Sur la scène installée au cœur du jardin Samir Kassir au pied de la statue de bronze du journaliste assassiné en 2005, les deux frères ont livré une prestation à la hauteur de leur héritage culturel. Riche en diversité. Passé d’une première partie classique (Brahms, Debussy) réalisée à quatre mains – un répertoire que jouaient les deux frères à leurs débuts -, le duo de pianistes a pris l’assemblée de court en se lançant dans une seconde partie plus transgressive, un condensé énergique et explosif de leurs compositions originales respectives porté par la voix aérienne de Bachar Khalifé et le violoncelle de Sari Khalifé, cousin de la famille.
‘‘Ils ont su mieux que personne puiser dans la tradition orientale libanaise et la mêler à tous les styles de musique internationaux : qu’il s’agisse du jazz, de l’électro, de la musique classique’’, se réjouit Ayman Mehanna, directeur exécutif de la Fondation Samir Kassir qui organise depuis 2008 le festival Le Printemps de Beyrouth (Beirut Spring Festival). Un événement que la fondation veut pluridisciplinaire (danse, musique, théâtre..) et ouvert au plus grand nombre grâce à son accès gratuit. ‘‘Nous attachons chaque année beaucoup d’importance aux artistes libanais, poursuit Ayman Mehanna. Les frères Khalifé ont été choisis d’abord pour leur talent, mais aussi pour ce vent de nouveauté qu’ils apportent avec eux et auquel le public libanais n’est pas habitué’’.
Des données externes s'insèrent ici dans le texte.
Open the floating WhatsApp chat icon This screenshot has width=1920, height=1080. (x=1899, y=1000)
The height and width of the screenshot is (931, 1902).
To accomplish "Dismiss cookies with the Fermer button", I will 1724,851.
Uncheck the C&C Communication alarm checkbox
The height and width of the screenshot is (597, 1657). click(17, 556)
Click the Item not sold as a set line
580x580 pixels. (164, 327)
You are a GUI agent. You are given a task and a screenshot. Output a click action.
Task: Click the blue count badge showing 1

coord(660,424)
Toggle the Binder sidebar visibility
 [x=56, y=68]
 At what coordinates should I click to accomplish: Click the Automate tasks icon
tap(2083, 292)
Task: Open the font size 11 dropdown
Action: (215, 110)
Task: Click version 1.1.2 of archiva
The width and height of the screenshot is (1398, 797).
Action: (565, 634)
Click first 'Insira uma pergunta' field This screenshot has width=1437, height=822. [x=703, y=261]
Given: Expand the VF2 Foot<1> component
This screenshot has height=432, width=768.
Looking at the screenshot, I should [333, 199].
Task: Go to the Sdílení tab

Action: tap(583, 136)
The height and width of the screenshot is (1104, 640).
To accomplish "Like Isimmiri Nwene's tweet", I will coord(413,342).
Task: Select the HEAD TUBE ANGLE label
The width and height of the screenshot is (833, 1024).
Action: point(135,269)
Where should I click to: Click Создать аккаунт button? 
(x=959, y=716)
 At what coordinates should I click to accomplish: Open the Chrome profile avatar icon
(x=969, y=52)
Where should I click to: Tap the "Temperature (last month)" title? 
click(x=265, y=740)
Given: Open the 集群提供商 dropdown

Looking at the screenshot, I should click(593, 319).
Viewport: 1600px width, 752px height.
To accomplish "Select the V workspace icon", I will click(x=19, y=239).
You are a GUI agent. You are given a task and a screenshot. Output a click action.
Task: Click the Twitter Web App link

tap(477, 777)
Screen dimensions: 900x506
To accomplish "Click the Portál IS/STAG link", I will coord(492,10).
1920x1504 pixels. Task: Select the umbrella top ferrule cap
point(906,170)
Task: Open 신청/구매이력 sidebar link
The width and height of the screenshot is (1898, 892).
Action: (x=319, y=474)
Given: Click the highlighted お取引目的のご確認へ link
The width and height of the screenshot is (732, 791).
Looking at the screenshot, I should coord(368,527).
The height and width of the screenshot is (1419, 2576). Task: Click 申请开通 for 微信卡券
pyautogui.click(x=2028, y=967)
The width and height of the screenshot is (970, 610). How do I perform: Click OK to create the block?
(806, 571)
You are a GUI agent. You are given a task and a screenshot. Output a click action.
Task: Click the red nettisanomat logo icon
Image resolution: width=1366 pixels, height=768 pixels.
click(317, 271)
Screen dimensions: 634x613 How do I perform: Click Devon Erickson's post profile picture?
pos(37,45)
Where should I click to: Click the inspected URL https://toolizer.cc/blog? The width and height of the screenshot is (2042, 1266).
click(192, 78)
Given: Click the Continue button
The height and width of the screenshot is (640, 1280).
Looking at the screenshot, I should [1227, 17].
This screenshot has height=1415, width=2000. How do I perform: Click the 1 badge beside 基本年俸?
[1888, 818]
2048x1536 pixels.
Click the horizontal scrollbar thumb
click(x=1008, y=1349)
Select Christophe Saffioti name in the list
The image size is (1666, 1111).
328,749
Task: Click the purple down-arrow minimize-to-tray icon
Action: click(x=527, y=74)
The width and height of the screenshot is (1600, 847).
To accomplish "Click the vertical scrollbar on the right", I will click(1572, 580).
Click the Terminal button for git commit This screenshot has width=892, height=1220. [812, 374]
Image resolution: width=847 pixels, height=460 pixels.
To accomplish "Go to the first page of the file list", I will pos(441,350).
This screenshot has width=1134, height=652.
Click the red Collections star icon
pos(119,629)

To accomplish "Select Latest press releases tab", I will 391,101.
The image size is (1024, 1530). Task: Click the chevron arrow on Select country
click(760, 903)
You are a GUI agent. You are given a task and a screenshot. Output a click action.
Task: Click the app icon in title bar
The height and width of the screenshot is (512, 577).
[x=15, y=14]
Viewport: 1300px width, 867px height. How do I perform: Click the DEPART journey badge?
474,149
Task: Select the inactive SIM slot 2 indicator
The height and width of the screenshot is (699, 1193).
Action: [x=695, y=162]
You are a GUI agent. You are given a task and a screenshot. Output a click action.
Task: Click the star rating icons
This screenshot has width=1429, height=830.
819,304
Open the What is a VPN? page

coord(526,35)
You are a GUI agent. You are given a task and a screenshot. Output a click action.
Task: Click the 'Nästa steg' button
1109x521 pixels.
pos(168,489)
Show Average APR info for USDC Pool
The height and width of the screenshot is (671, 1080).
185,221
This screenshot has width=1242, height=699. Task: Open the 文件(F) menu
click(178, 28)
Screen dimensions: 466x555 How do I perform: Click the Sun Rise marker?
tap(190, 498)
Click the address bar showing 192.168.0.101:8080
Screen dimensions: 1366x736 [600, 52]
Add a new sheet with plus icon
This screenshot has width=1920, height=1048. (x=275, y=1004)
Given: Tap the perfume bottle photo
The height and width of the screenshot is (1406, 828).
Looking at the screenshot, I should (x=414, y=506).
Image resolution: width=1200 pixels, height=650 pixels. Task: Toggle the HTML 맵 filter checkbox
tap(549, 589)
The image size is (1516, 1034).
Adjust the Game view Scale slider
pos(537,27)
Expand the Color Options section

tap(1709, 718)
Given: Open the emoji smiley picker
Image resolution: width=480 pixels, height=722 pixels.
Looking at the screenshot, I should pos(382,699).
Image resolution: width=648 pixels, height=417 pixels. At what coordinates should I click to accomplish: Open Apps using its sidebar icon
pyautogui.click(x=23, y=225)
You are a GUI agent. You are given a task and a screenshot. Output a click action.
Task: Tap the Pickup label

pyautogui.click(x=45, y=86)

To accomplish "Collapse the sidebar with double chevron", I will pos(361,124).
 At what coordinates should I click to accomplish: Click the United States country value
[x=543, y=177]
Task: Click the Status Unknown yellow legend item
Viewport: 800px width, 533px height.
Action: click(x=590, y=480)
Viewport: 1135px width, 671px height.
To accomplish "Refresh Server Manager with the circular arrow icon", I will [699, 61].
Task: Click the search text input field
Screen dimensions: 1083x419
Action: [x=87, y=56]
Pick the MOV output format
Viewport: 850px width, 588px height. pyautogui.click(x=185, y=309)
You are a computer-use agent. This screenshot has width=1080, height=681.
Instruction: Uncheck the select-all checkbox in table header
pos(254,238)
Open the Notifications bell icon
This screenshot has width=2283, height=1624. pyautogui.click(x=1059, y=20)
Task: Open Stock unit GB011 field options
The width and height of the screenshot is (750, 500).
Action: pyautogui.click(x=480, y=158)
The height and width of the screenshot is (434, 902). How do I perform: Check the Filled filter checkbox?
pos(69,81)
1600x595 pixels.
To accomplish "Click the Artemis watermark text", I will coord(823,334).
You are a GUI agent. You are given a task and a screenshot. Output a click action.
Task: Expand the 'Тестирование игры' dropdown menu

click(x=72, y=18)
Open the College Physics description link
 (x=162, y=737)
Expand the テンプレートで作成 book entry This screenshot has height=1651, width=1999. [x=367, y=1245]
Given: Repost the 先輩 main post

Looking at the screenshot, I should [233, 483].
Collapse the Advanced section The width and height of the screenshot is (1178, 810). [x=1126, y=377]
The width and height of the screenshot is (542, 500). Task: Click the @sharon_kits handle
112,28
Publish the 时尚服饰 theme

Au terme d’une heure et demie de concert, les quelque quatre-cents spectateurs semblent s’être laissé envoûter par ce cocktail détonnant. ‘‘C’est la première fois que je voyais les deux frères sur scène, c’est très inventif’’ indique Rana, Tunisienne installée depuis trois ans au Liban pour qui le nom des Khalifé évoque davantage le oud et la voix du père. ‘‘J’aime beaucoup la musique de Marcel, ses inspirations culturelles et poétiques, complète sa fille Eya, 22 ans. Ses fils sont pour moi ses héritiers, ils s’inscrivent dans sa continuité’’. Pour l’occasion, l’intéressé avait pris place dans le public. ’’C’était génial. J’aime la musique mais je ne peux pas l’expliquer, il faut l’écouter, réagit Marcel Khalifé. Ce soir, c’était un concert entre deux frères, le père était là pour rester assis dans la salle’’, balaie-t-il soucieux de rester dans l’ombre le temps du récital.
Le 30 juin, Marcel Khalifé sera face au public en compagnie de Rami à Beitmisk pour le Summer Misk Festival. Il pourra alors s’exprimer. Sur scène et en famille.